Return exactly the lines from the one containing "Viewport: 1102px width, 662px" through the last line of the records below, both included, and leave out any pictures.

** Opening Data for analysis block **

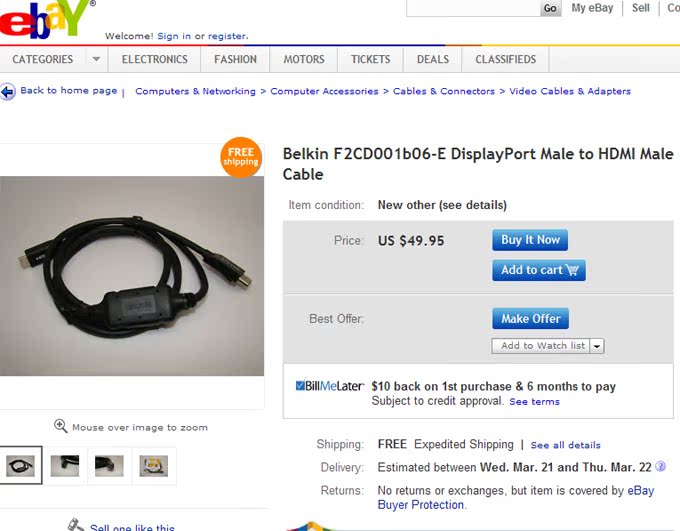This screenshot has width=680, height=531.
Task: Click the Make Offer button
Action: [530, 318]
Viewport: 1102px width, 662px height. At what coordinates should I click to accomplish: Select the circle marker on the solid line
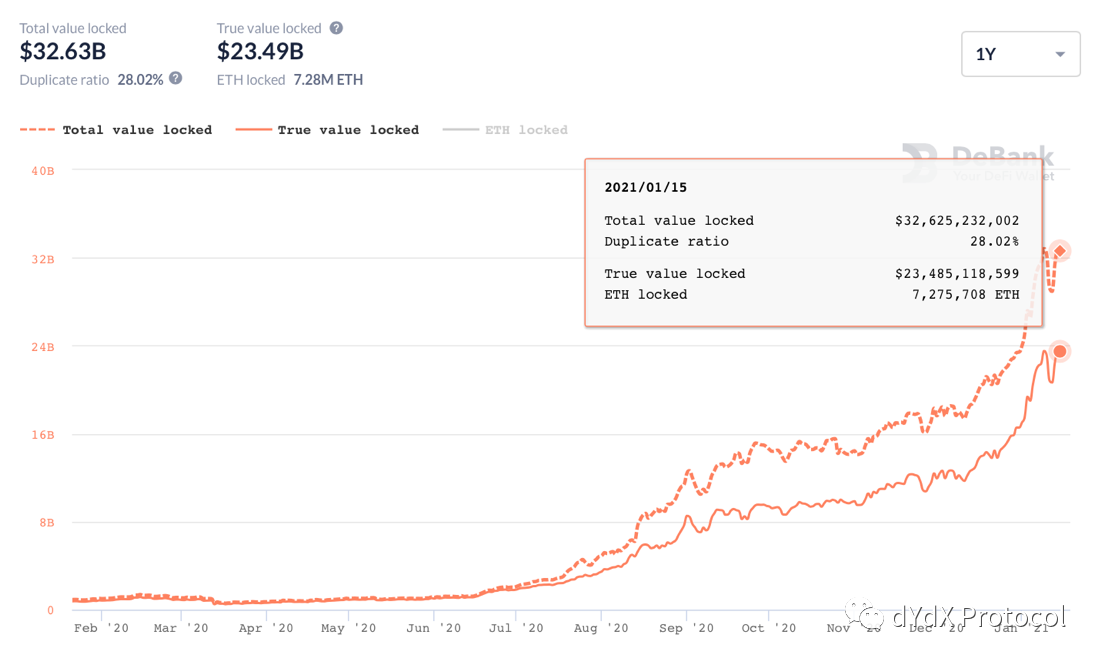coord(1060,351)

** Closing Data for analysis block **

- **Task answer**:
Viewport: 1102px width, 662px height. At what coordinates should I click to accomplish: Select the circle marker on the solid line
coord(1060,351)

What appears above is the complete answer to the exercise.